UniqueAndAmazing · 25/05/2013 21:05

sittingbourne is not busy on a Saturday.
seriously.

CombineBananaFister · 25/05/2013 21:06

So you do have different lifestyles and maybe he doesn't understand about trying to arrange things with kids or maybe as someone posted earlier he doesn't want to see your kids, just you.

BUT, to me, hangover is NOT an okay reason to cancel - be late, have to go for 5 coffees but grin and bear it and suck it up. Do not be stroppy if you're called out on it.

Arrange a different day if it was ever going to be an issue - it's inconsiderate. Having said that if he really is your 'bff' as you put it and wasn't just one pre-kids (some relationships are like this before anyone flames me) try and talk not txt but I don't think you need to apologize as such just talk.

freddy05 · 25/05/2013 21:06

I'm not sure that if my friend sent me a text saying 'I went out last night, dont know where I was, where I went,' that I wouldn't be worried about them rather than being cross they were cancelling on me.

Does he often drink so much he has no clue what's going on?

MalcolmTuckersMum · 25/05/2013 21:07

Oh Sittingbourne - I spent a lot of my childhood there. My great uncle was the Vicar at Doddington. Happy memories. It wasn't busy then either Grin

AThingInYourLife · 25/05/2013 21:10

That's what struck me, Freddy.

OP just gave him shit, didn't even check he was OK after what sounds like quite a scary experience.

Sparklypinknails · 25/05/2013 21:19

Cor, you're a bit stalky! He was probably still sleeping off the hangover when you sent the last few texts. Imagine waking up to that! Like a friend version of a bunny boiler moment.

IfNotNowThenWhen · 25/05/2013 21:20

I think hwb for cancelling, but ywb for going off like that. It sounds like he has had to put up with your innatentiveness while breeding, and never went off at you.
And I took ds to Brighton on my own when he was two. ( i realise there us only one of him, but he is a handful)on a Saturday and everything. There is a giant paddling pool, a beach, fish and chips and ice cream. You should have just said " you cock. Hope you are ok.
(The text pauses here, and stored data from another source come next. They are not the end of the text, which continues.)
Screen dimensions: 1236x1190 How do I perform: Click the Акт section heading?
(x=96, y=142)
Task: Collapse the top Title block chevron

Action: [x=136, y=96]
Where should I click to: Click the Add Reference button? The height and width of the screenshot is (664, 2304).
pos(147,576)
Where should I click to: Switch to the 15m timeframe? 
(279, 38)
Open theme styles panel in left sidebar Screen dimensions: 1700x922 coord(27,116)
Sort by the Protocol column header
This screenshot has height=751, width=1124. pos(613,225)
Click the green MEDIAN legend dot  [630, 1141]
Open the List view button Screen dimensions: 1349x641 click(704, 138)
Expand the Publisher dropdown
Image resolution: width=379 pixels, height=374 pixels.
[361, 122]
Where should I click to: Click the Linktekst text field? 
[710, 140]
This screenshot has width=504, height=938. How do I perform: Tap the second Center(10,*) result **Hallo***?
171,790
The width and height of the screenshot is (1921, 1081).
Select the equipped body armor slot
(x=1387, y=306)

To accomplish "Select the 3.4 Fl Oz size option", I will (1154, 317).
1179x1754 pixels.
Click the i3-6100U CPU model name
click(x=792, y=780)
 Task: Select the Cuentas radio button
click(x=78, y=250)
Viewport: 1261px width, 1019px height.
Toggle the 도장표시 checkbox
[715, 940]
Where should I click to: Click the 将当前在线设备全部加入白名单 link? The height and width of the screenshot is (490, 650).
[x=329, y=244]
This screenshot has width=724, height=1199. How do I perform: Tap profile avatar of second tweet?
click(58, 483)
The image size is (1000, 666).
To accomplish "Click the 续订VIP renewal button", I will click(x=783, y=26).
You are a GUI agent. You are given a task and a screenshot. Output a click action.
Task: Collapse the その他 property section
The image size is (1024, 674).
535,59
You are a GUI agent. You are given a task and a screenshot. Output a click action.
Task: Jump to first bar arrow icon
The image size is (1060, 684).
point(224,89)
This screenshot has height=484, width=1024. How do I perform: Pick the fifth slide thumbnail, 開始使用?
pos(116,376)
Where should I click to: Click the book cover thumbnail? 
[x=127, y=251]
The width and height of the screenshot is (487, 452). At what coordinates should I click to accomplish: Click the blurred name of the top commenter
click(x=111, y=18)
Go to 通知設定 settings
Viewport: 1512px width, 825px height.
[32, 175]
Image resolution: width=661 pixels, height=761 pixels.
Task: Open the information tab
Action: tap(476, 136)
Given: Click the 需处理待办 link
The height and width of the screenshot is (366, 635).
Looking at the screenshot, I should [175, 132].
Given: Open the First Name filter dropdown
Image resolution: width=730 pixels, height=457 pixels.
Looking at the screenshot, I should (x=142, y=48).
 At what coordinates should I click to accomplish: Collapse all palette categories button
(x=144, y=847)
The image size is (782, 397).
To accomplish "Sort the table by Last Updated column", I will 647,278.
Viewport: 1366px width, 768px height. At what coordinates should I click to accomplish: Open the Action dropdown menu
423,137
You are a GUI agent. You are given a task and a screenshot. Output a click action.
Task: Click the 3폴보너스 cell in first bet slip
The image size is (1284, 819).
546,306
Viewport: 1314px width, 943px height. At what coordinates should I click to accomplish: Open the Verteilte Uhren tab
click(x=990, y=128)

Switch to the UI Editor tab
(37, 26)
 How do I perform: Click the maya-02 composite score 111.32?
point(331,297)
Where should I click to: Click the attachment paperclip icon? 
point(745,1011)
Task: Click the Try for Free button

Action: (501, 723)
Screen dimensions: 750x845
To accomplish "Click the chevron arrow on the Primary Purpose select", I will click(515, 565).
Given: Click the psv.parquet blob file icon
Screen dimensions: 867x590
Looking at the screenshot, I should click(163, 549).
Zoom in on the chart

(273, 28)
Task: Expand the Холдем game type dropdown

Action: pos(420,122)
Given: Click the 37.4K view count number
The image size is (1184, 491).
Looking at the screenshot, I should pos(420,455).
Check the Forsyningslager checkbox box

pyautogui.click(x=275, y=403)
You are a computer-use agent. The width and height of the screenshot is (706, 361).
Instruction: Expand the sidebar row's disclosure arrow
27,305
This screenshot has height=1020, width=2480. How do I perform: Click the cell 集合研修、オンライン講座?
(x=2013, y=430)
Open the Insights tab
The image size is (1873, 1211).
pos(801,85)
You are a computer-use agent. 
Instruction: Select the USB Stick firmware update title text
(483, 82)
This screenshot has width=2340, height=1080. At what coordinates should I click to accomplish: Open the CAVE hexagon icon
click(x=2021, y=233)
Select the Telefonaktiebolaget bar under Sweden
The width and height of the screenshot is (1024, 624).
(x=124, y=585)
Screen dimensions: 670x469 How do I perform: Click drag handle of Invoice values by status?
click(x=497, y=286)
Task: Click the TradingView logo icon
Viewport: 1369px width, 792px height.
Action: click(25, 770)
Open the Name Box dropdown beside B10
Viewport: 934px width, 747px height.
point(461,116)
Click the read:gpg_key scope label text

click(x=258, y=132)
We will be in town anyway, so if your hangover feels better then call me later".

JeeanieYuss · 25/05/2013 21:27

He's probably asleep!
Naughty though to let you down.

Iwantmybed · 25/05/2013 21:46

This is exactly why my ex BFF don't talk anymore OP. He couldn't handle me not being available at the drop of a hat for his drama and when we did arrange meetings he'd cancel at the last minute.